▶ [YOUR TASK]:
Copy each line of the entries below that contains the string "height".

Pixel coordinate grounding data
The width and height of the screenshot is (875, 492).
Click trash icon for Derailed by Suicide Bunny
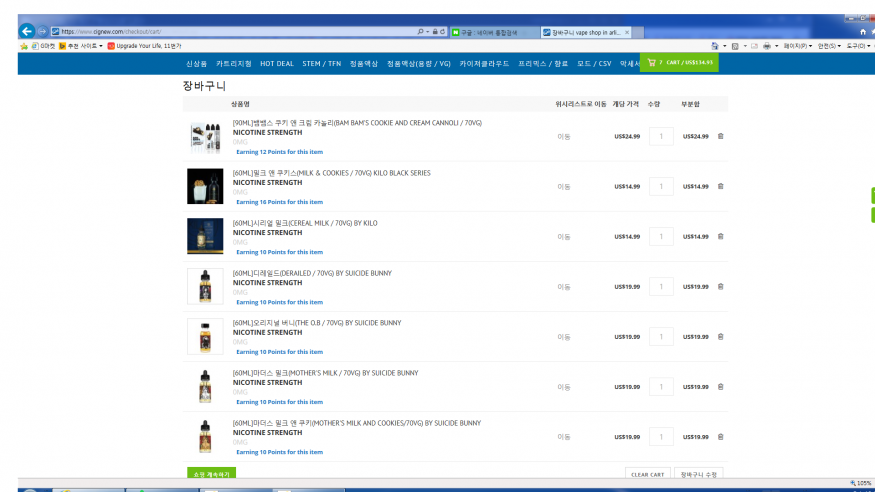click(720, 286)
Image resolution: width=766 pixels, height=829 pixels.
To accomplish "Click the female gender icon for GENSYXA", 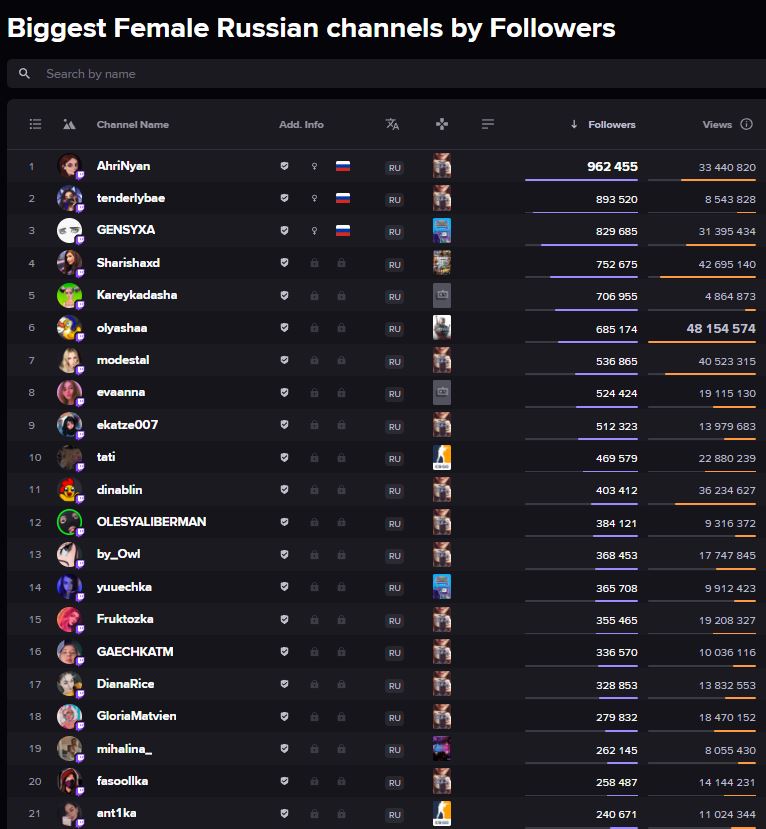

▶ [RESPONSE FOR THIS EXERCISE]:
The width and height of the screenshot is (875, 492).
Image resolution: width=766 pixels, height=829 pixels.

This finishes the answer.